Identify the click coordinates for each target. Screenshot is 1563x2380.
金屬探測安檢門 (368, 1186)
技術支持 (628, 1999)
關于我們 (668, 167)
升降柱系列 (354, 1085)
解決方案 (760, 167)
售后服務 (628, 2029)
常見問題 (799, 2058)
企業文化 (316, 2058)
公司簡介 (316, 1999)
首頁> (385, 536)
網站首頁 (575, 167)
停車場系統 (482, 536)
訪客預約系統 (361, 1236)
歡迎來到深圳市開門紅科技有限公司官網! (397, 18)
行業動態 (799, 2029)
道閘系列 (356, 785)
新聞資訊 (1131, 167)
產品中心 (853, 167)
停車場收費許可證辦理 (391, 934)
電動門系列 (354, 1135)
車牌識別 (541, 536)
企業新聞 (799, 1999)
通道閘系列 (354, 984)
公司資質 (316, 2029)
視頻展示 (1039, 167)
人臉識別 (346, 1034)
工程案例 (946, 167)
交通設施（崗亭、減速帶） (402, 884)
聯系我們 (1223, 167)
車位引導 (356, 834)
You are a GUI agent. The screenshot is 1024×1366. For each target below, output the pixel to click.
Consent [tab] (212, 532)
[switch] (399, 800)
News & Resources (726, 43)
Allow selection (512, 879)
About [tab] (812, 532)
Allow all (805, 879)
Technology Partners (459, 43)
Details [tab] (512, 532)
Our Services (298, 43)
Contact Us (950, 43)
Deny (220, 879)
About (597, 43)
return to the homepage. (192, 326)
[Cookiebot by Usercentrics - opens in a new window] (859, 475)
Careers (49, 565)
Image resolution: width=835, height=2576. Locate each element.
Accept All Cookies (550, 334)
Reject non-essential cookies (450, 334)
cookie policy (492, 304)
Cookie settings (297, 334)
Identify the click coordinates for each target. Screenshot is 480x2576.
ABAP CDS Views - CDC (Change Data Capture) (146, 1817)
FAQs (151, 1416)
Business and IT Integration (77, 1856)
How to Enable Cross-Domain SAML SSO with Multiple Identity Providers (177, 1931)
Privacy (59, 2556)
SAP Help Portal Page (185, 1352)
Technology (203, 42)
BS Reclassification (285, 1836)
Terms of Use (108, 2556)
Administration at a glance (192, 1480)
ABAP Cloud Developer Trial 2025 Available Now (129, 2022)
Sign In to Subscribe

━━━━━━━━━━━━━━━━

Each entry needs to be transcribed exactly.

Identify the click coordinates for each target. Screenshot is 1563x2380.
金屬探測安檢門 (368, 1186)
技術支持 (628, 1999)
關于我們 (668, 167)
升降柱系列 (354, 1085)
解決方案 (760, 167)
售后服務 (628, 2029)
常見問題 (799, 2058)
企業文化 (316, 2058)
公司簡介 (316, 1999)
首頁> (385, 536)
網站首頁 (575, 167)
停車場系統 (482, 536)
訪客預約系統 (361, 1236)
歡迎來到深圳市開門紅科技有限公司官網! (397, 18)
行業動態 (799, 2029)
道閘系列 (356, 785)
新聞資訊 (1131, 167)
產品中心 (853, 167)
停車場收費許可證辦理 (391, 934)
電動門系列 (354, 1135)
車牌識別 (541, 536)
企業新聞 (799, 1999)
通道閘系列 (354, 984)
公司資質 (316, 2029)
視頻展示 (1039, 167)
人臉識別 (346, 1034)
工程案例 (946, 167)
交通設施（崗亭、減速帶） (402, 884)
聯系我們 (1223, 167)
車位引導 (356, 834)
You are a GUI agent. The screenshot is 1024×1366. For each target below, output the pixel to click.
Consent [tab] (212, 532)
[switch] (399, 800)
News & Resources (726, 43)
Allow selection (512, 879)
About [tab] (812, 532)
Allow all (805, 879)
Technology Partners (459, 43)
Details [tab] (512, 532)
Our Services (298, 43)
Contact Us (950, 43)
Deny (220, 879)
About (597, 43)
return to the homepage. (192, 326)
[Cookiebot by Usercentrics - opens in a new window] (859, 475)
Careers (49, 565)
Image resolution: width=835, height=2576. Locate each element.
Accept All Cookies (550, 334)
Reject non-essential cookies (450, 334)
cookie policy (492, 304)
Cookie settings (297, 334)
Identify the click coordinates for each target. Screenshot is 480x2576.
ABAP CDS Views - CDC (Change Data Capture) (146, 1817)
FAQs (151, 1416)
Business and IT Integration (77, 1856)
How to Enable Cross-Domain SAML SSO with Multiple Identity Providers (177, 1931)
Privacy (59, 2556)
SAP Help Portal Page (185, 1352)
Technology (203, 42)
BS Reclassification (285, 1836)
Terms of Use (108, 2556)
Administration at a glance (192, 1480)
ABAP Cloud Developer Trial 2025 Available Now (129, 2022)
Sign In to Subscribe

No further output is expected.